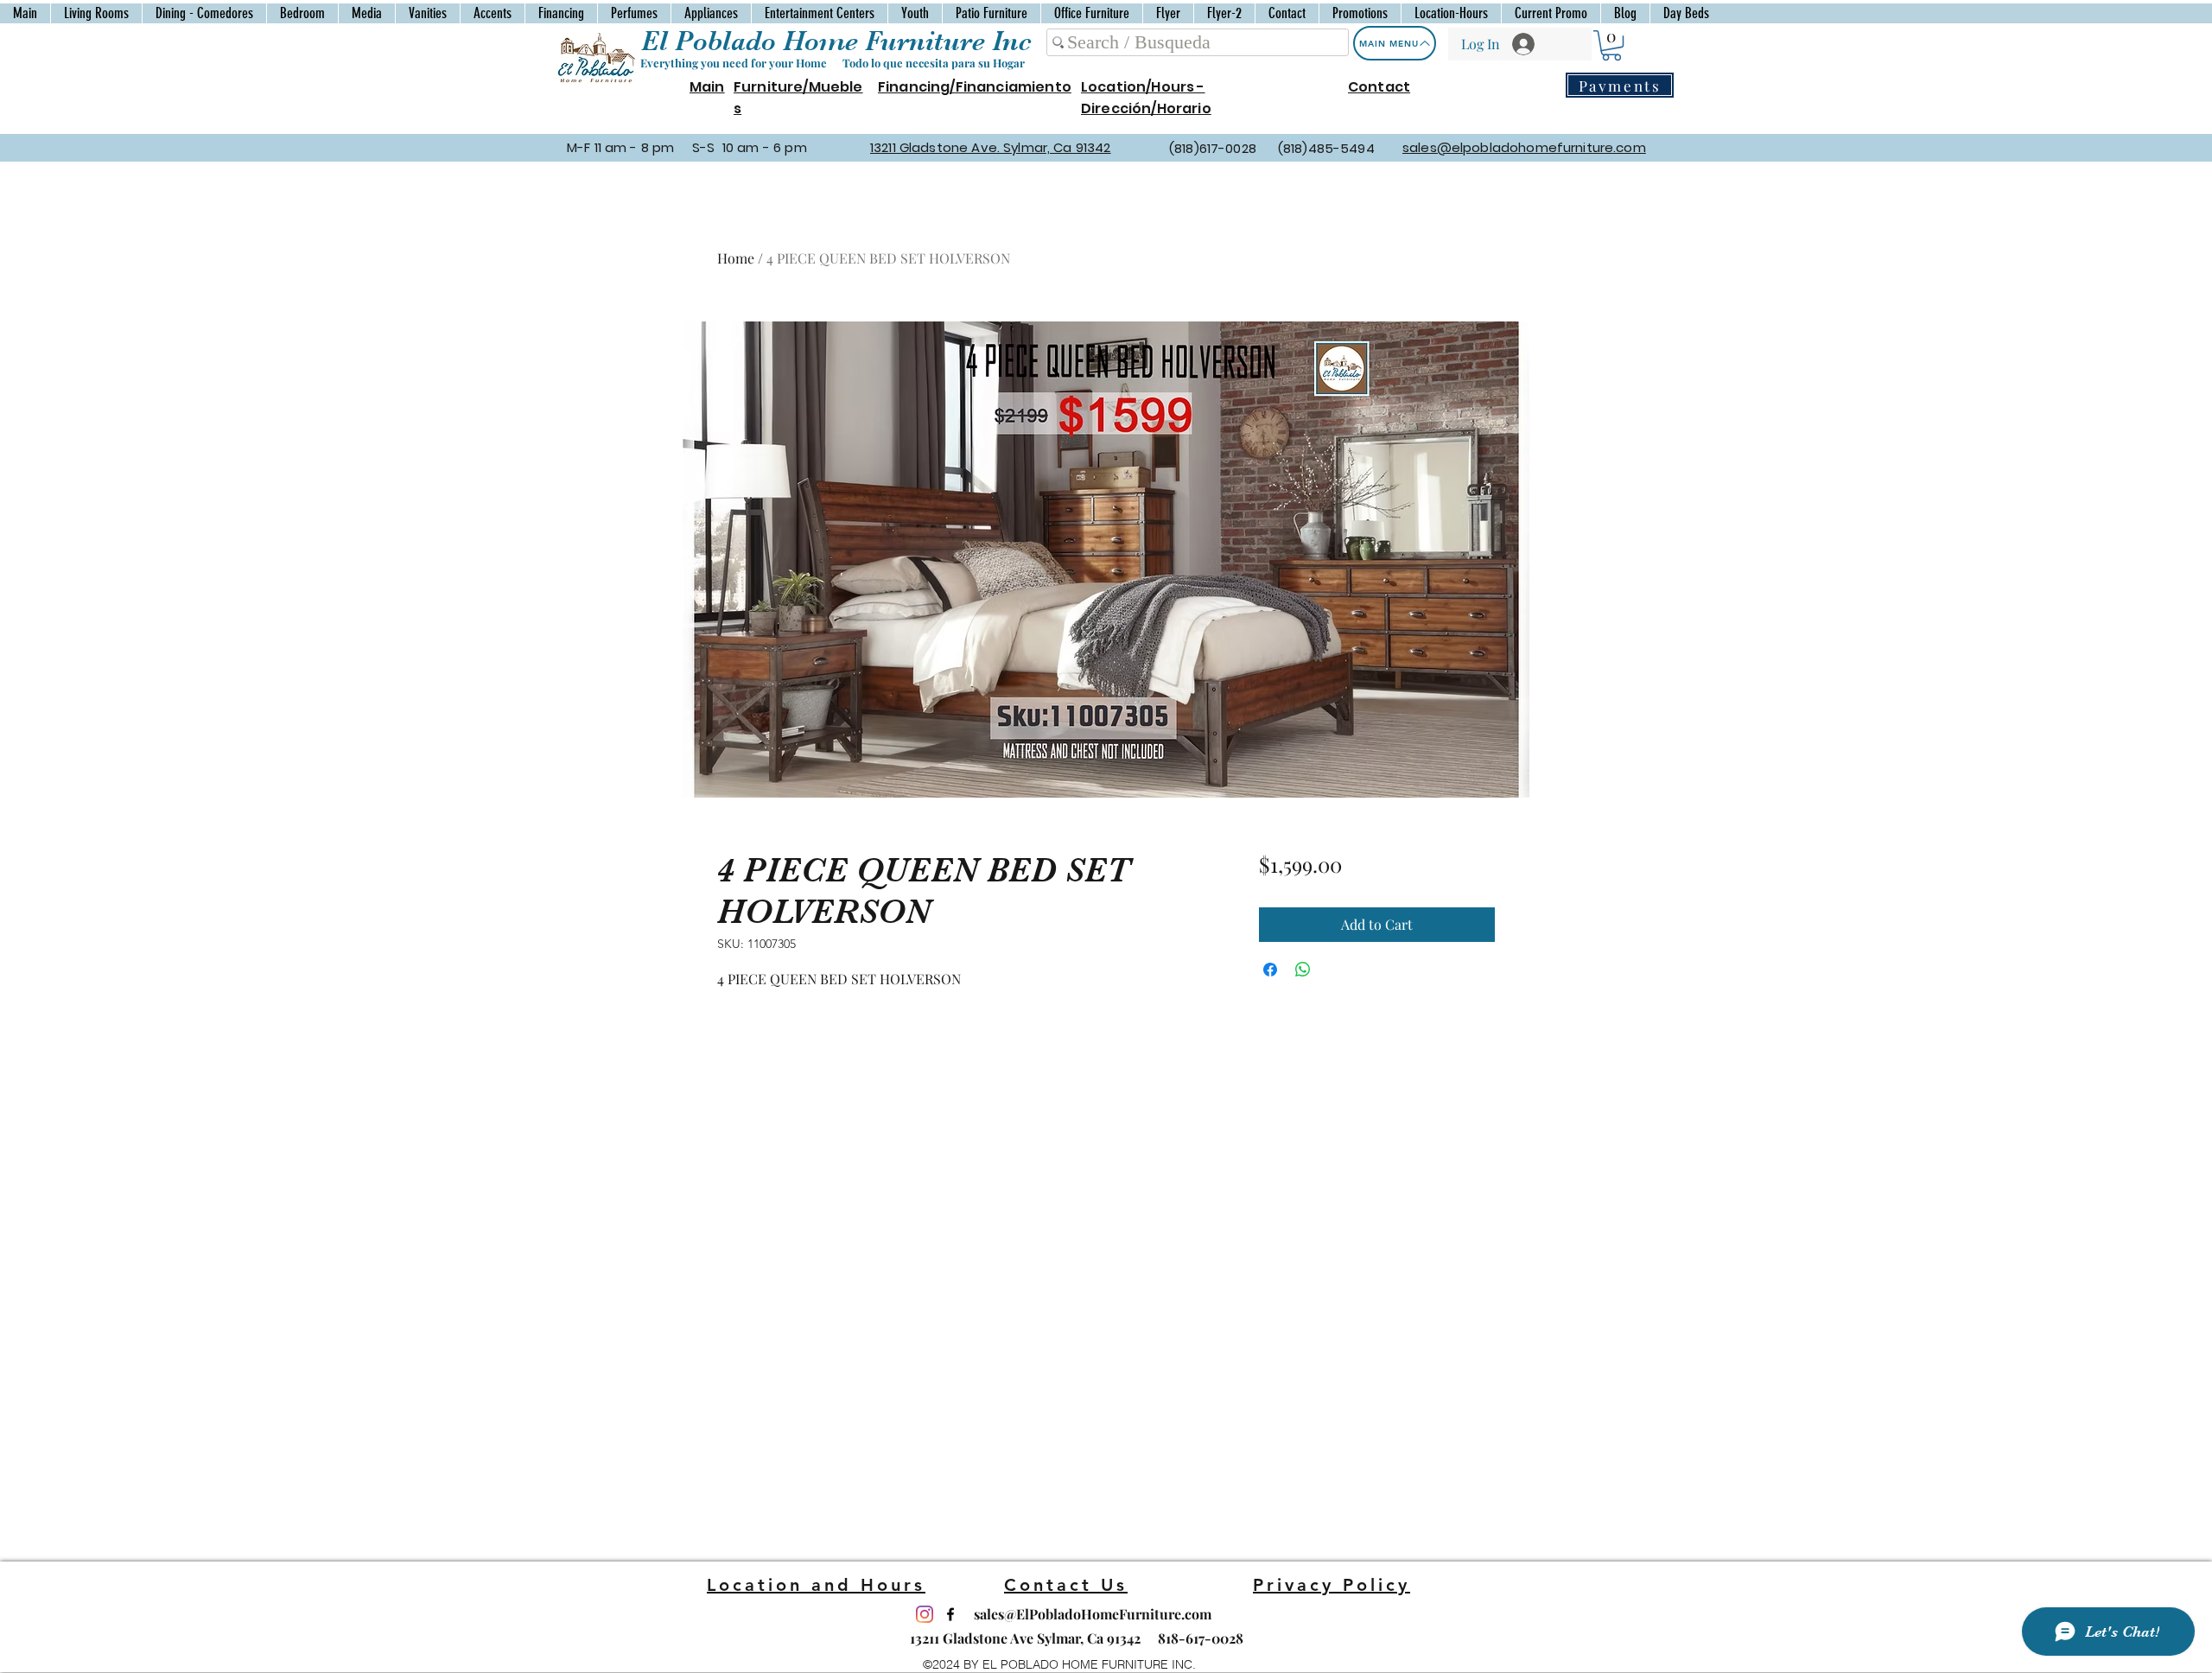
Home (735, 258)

* * *

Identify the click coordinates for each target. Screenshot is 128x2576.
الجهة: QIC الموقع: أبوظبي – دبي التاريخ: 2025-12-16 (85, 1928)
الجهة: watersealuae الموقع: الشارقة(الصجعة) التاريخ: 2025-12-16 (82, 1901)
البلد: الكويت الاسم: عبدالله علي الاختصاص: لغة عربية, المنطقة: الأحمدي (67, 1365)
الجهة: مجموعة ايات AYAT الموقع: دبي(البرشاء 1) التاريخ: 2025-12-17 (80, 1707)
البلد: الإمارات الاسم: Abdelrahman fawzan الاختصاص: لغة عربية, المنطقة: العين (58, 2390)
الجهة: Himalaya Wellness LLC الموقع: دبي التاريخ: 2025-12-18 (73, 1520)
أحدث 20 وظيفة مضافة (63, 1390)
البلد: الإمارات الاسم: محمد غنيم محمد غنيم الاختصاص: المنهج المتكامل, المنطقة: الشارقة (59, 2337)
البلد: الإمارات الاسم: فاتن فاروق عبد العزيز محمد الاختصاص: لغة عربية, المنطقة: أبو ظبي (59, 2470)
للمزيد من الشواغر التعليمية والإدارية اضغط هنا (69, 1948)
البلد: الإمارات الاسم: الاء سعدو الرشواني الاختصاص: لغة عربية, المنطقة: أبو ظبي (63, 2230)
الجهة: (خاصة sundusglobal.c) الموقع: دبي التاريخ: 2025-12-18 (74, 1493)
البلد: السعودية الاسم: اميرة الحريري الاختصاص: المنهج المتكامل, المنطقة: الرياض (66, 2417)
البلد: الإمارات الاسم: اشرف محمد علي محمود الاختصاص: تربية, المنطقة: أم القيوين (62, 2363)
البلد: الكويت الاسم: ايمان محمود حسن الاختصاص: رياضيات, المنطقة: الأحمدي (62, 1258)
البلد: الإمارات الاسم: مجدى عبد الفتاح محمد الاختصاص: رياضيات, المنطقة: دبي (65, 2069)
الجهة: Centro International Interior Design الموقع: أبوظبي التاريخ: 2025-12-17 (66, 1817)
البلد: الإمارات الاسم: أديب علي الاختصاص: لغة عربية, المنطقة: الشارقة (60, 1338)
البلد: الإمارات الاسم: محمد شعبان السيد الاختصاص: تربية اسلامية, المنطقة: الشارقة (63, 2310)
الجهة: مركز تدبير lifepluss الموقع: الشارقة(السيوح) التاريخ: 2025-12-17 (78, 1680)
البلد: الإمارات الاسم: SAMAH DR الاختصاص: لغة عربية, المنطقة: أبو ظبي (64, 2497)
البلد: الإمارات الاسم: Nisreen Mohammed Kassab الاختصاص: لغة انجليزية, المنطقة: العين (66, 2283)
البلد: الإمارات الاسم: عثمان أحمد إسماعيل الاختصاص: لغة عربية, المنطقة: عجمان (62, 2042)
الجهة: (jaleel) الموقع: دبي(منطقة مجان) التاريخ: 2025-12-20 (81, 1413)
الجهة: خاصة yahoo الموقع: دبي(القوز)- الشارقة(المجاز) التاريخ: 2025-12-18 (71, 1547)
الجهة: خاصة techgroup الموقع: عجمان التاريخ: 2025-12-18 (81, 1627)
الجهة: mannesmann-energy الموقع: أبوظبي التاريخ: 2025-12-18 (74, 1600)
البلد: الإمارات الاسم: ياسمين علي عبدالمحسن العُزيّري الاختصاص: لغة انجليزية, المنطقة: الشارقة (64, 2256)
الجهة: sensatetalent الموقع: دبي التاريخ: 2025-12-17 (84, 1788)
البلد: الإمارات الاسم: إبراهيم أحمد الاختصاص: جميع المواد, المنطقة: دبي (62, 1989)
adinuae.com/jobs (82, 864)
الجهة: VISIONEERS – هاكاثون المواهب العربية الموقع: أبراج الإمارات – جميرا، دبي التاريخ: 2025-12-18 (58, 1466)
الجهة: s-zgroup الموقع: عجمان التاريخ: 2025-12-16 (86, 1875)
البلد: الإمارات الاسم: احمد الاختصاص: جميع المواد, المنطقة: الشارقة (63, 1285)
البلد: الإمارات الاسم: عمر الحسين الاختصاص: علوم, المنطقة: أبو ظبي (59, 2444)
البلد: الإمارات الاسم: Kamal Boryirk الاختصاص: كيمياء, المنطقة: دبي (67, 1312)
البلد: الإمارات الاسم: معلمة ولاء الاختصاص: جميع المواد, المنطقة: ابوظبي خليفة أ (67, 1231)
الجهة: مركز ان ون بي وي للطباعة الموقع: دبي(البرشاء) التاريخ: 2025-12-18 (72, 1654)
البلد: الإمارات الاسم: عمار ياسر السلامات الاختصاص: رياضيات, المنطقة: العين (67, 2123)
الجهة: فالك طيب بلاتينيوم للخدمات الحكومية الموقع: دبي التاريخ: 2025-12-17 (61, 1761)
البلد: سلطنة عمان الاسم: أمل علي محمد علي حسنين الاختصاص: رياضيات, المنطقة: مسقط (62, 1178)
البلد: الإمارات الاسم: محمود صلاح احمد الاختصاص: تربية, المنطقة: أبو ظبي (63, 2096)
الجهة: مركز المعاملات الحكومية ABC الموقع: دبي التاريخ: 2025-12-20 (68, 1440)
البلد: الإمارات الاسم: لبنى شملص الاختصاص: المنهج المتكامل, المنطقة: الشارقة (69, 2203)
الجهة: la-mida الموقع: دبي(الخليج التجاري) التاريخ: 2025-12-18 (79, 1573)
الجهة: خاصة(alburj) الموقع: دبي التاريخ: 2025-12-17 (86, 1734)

* * *

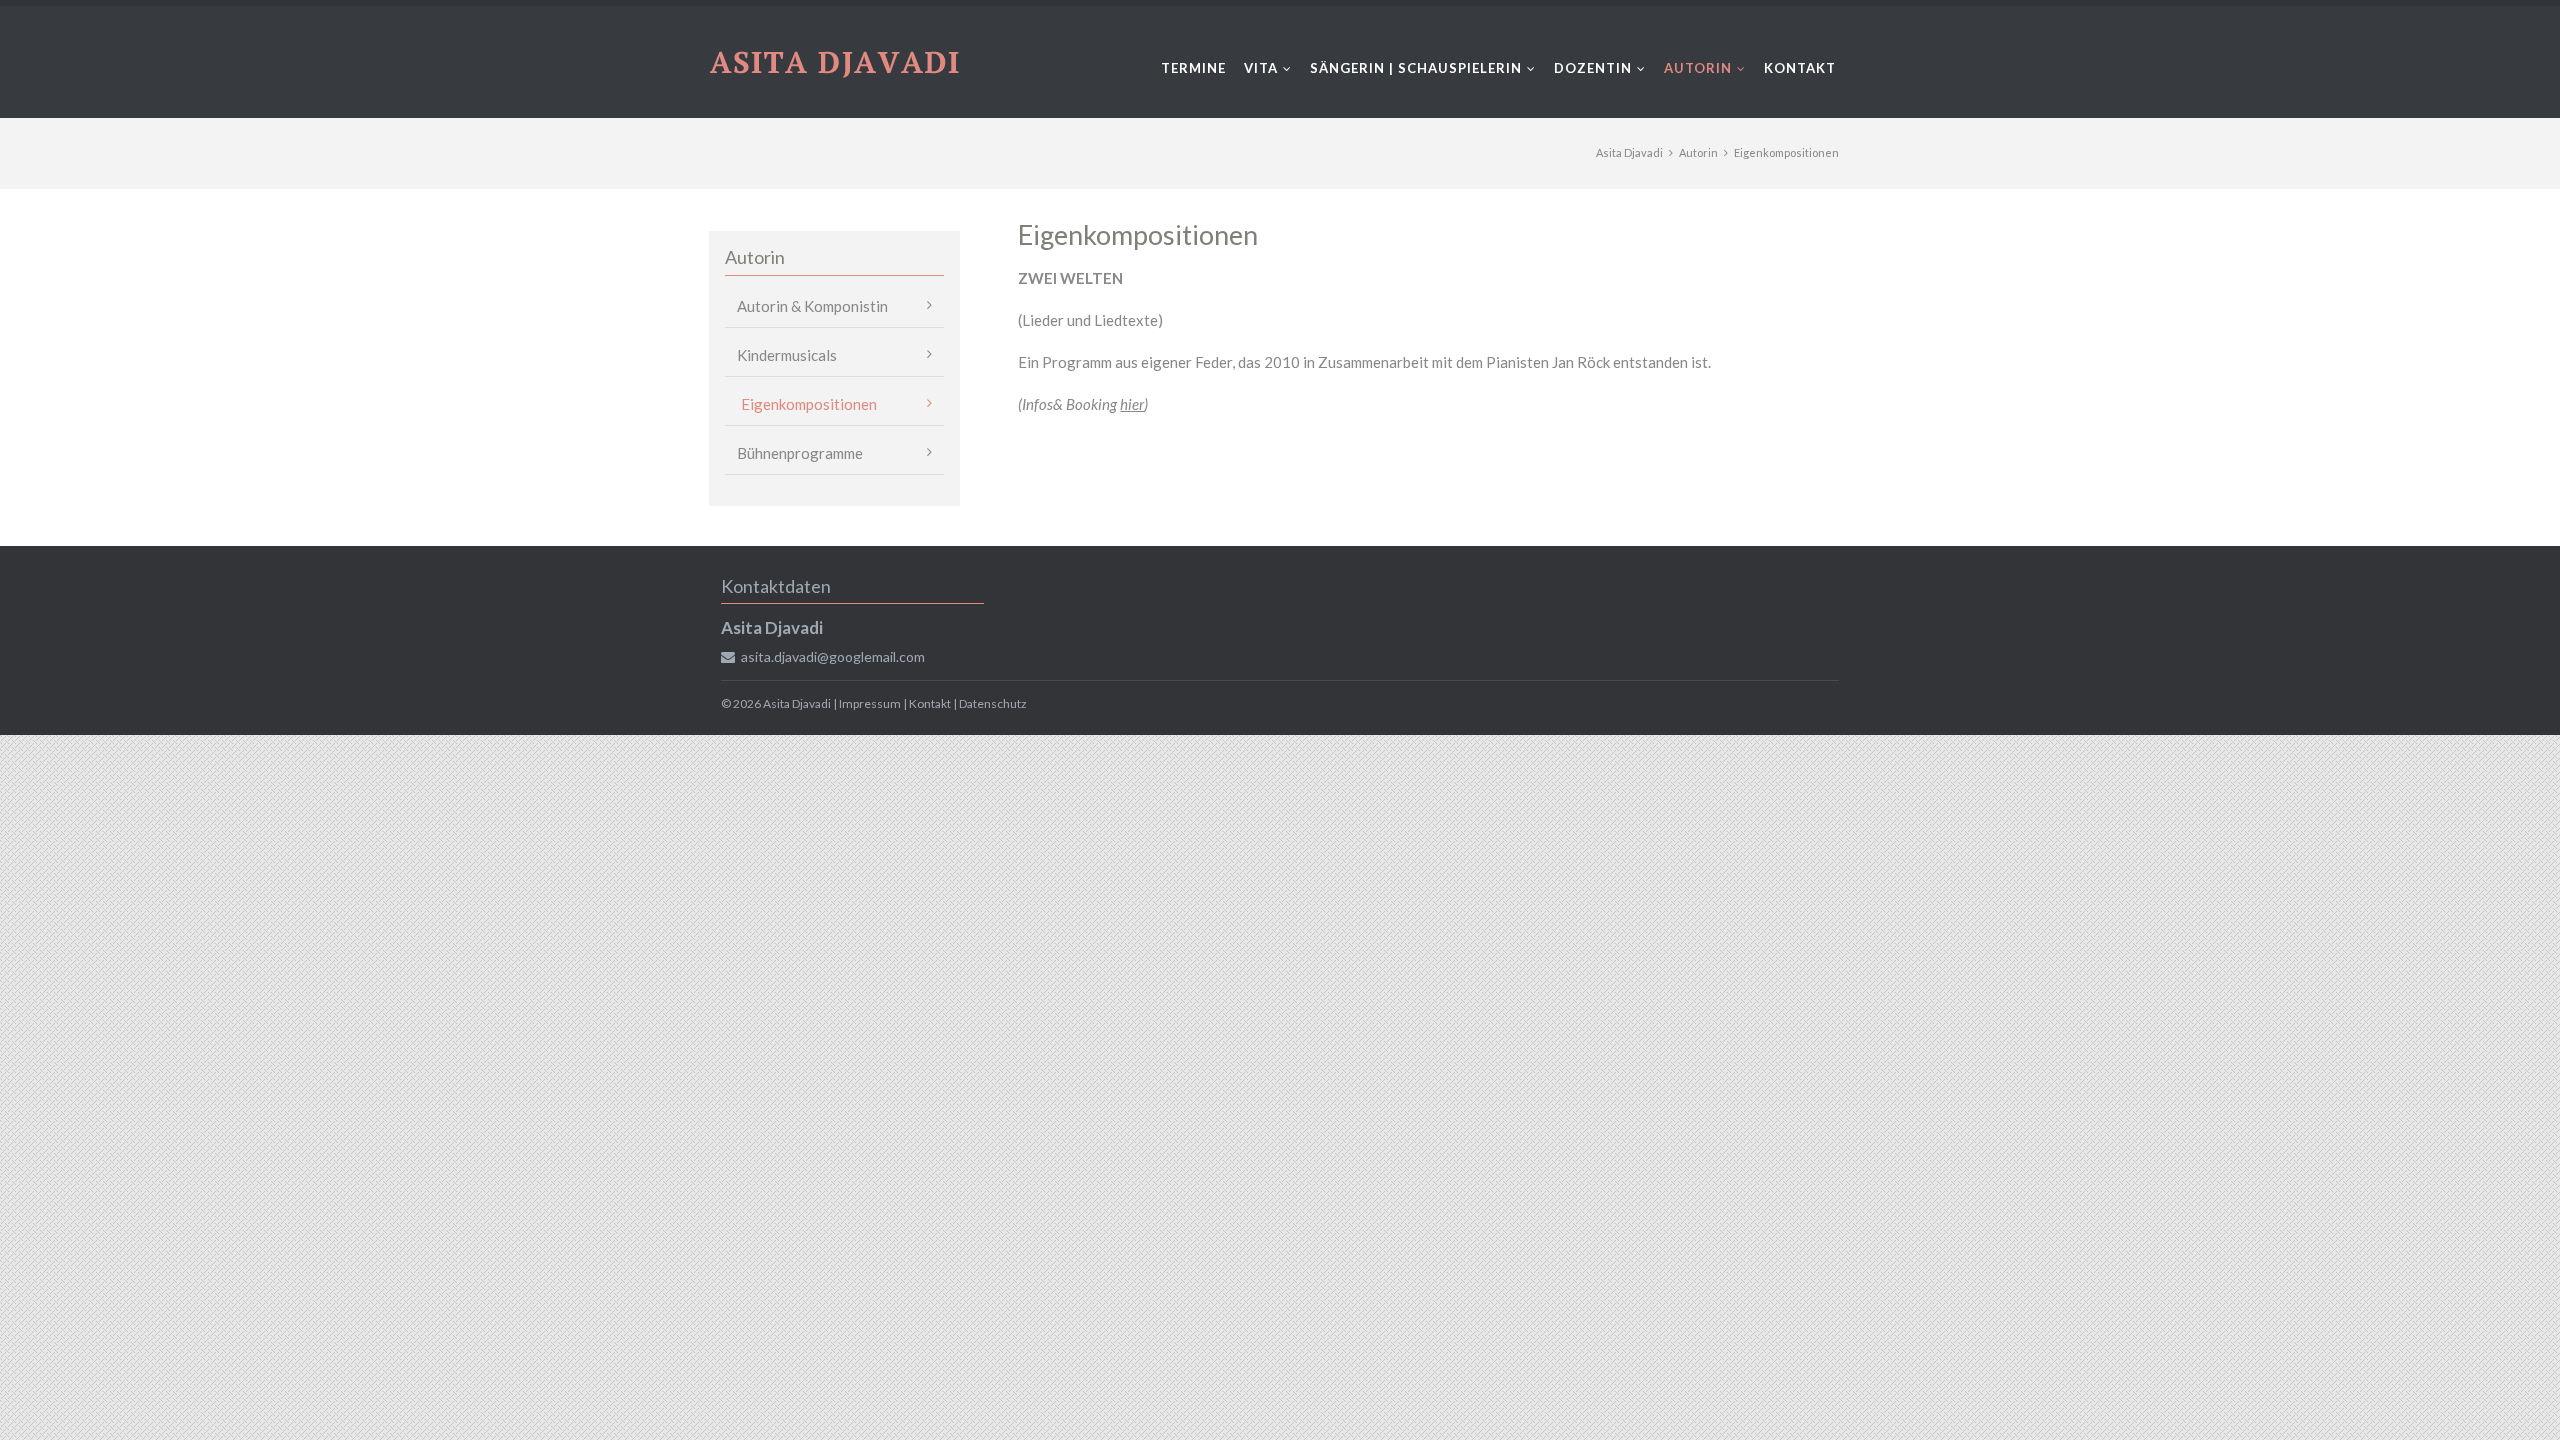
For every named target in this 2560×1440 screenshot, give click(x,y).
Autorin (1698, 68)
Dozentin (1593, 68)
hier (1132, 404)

▸ **What to produce**
Would you copy out exactly the lines above that start at the one containing "البلد: السعودية الاسم: اميرة" and end at the one containing "البلد: الإمارات الاسم: عمار", inclusive?

▸ **The completed task**
البلد: السعودية الاسم: اميرة الحريري الاختصاص: المنهج المتكامل, المنطقة: الرياض (66, 2417)
البلد: الإمارات الاسم: اشرف محمد علي محمود الاختصاص: تربية, المنطقة: أم القيوين (62, 2363)
البلد: الكويت الاسم: ايمان محمود حسن الاختصاص: رياضيات, المنطقة: الأحمدي (62, 1258)
البلد: الإمارات الاسم: مجدى عبد الفتاح محمد الاختصاص: رياضيات, المنطقة: دبي (65, 2069)
الجهة: Centro International Interior Design الموقع: أبوظبي التاريخ: 2025-12-17 (66, 1817)
البلد: الإمارات الاسم: أديب علي الاختصاص: لغة عربية, المنطقة: الشارقة (60, 1338)
البلد: الإمارات الاسم: محمد شعبان السيد الاختصاص: تربية اسلامية, المنطقة: الشارقة (63, 2310)
الجهة: مركز تدبير lifepluss الموقع: الشارقة(السيوح) التاريخ: 2025-12-17 (78, 1680)
البلد: الإمارات الاسم: SAMAH DR الاختصاص: لغة عربية, المنطقة: أبو ظبي (64, 2497)
البلد: الإمارات الاسم: Nisreen Mohammed Kassab الاختصاص: لغة انجليزية, المنطقة: العين (66, 2283)
البلد: الإمارات الاسم: عثمان أحمد إسماعيل الاختصاص: لغة عربية, المنطقة: عجمان (62, 2042)
الجهة: (jaleel) الموقع: دبي(منطقة مجان) التاريخ: 2025-12-20 (81, 1413)
الجهة: خاصة yahoo الموقع: دبي(القوز)- الشارقة(المجاز) التاريخ: 2025-12-18 (71, 1547)
الجهة: خاصة techgroup الموقع: عجمان التاريخ: 2025-12-18 (81, 1627)
الجهة: mannesmann-energy الموقع: أبوظبي التاريخ: 2025-12-18 (74, 1600)
البلد: الإمارات الاسم: ياسمين علي عبدالمحسن العُزيّري الاختصاص: لغة انجليزية, المنطقة: الشارقة (64, 2256)
الجهة: sensatetalent الموقع: دبي التاريخ: 2025-12-17 (84, 1788)
البلد: الإمارات الاسم: إبراهيم أحمد الاختصاص: جميع المواد, المنطقة: دبي (62, 1989)
adinuae.com/jobs (82, 864)
الجهة: VISIONEERS – هاكاثون المواهب العربية الموقع: أبراج الإمارات – جميرا، دبي التاريخ: 2025-12-18 (58, 1466)
الجهة: s-zgroup الموقع: عجمان التاريخ: 2025-12-16 (86, 1875)
البلد: الإمارات الاسم: احمد الاختصاص: جميع المواد, المنطقة: الشارقة (63, 1285)
البلد: الإمارات الاسم: عمر الحسين الاختصاص: علوم, المنطقة: أبو ظبي (59, 2444)
البلد: الإمارات الاسم: Kamal Boryirk الاختصاص: كيمياء, المنطقة: دبي (67, 1312)
البلد: الإمارات الاسم: معلمة ولاء الاختصاص: جميع المواد, المنطقة: ابوظبي خليفة أ (67, 1231)
الجهة: مركز ان ون بي وي للطباعة الموقع: دبي(البرشاء) التاريخ: 2025-12-18 (72, 1654)
البلد: الإمارات الاسم: عمار ياسر السلامات الاختصاص: رياضيات, المنطقة: العين (67, 2123)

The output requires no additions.